• BRIEF: Return every one of the records below verbatim, leaving out the pictures.

• GIVEN ENTRIES:
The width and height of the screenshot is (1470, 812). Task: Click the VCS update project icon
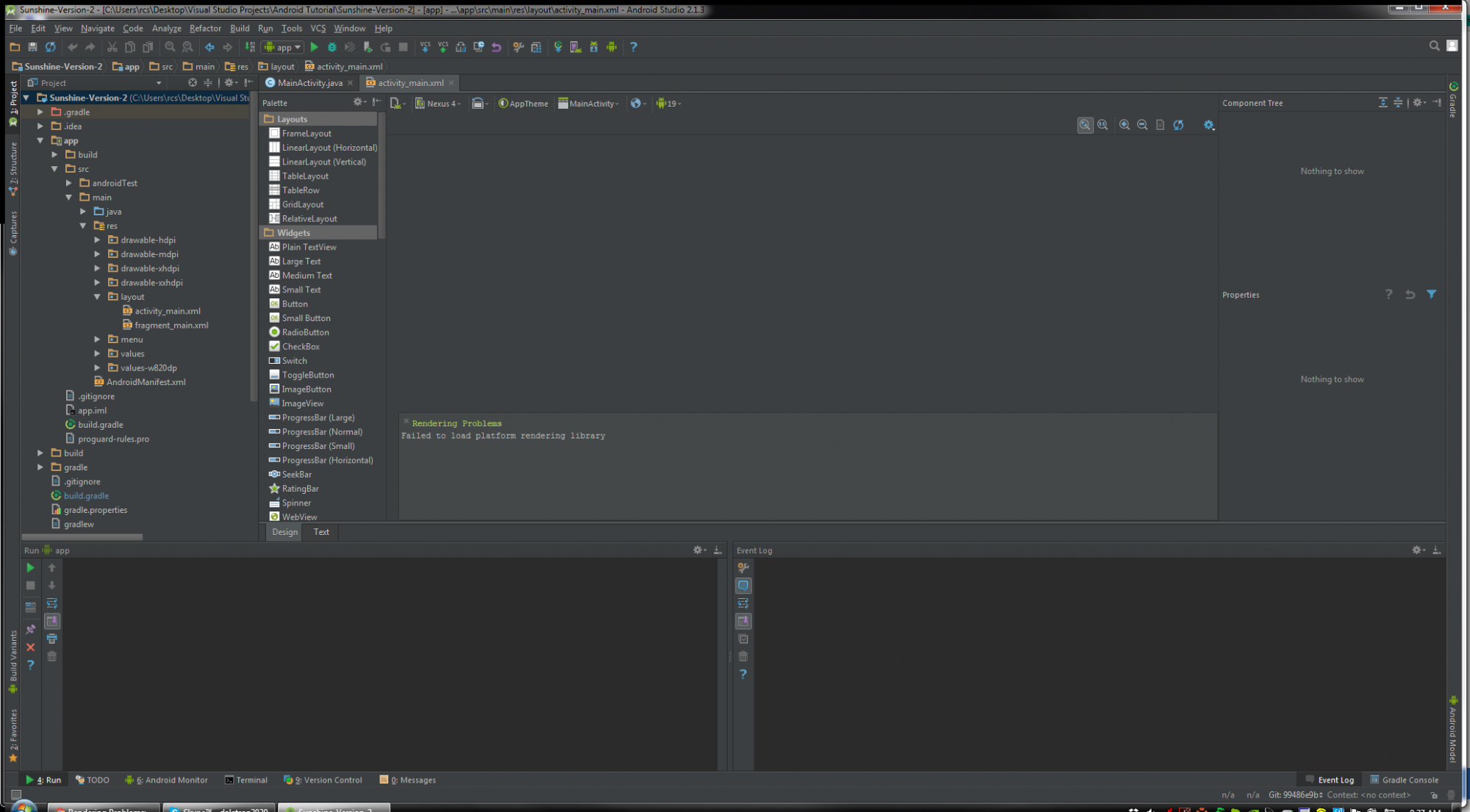tap(425, 47)
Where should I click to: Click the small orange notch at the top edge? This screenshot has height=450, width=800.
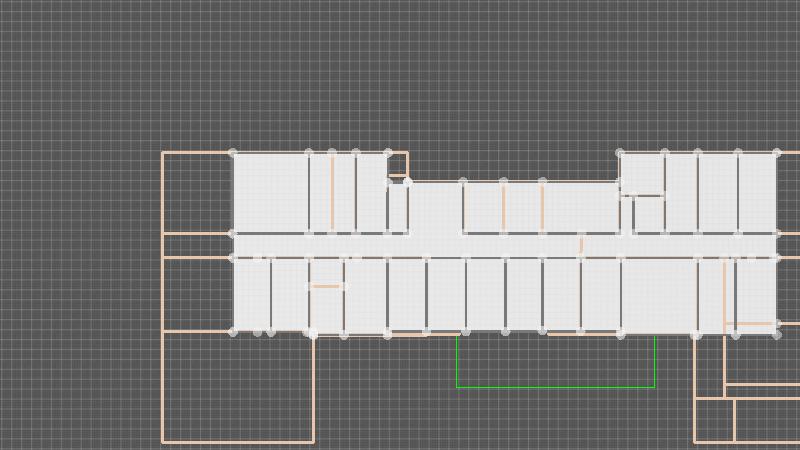pos(397,175)
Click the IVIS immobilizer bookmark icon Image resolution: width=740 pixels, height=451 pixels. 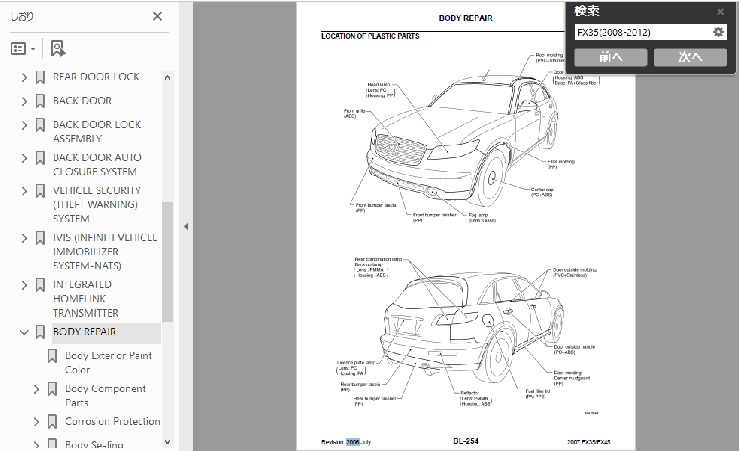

• OUTPUT BELOW:
The width and height of the screenshot is (1470, 812). Task: Click the VCS update project icon
tap(425, 47)
Where should I click to: Click the small orange notch at the top edge? This screenshot has height=450, width=800.
pos(397,175)
Click the IVIS immobilizer bookmark icon Image resolution: width=740 pixels, height=451 pixels. 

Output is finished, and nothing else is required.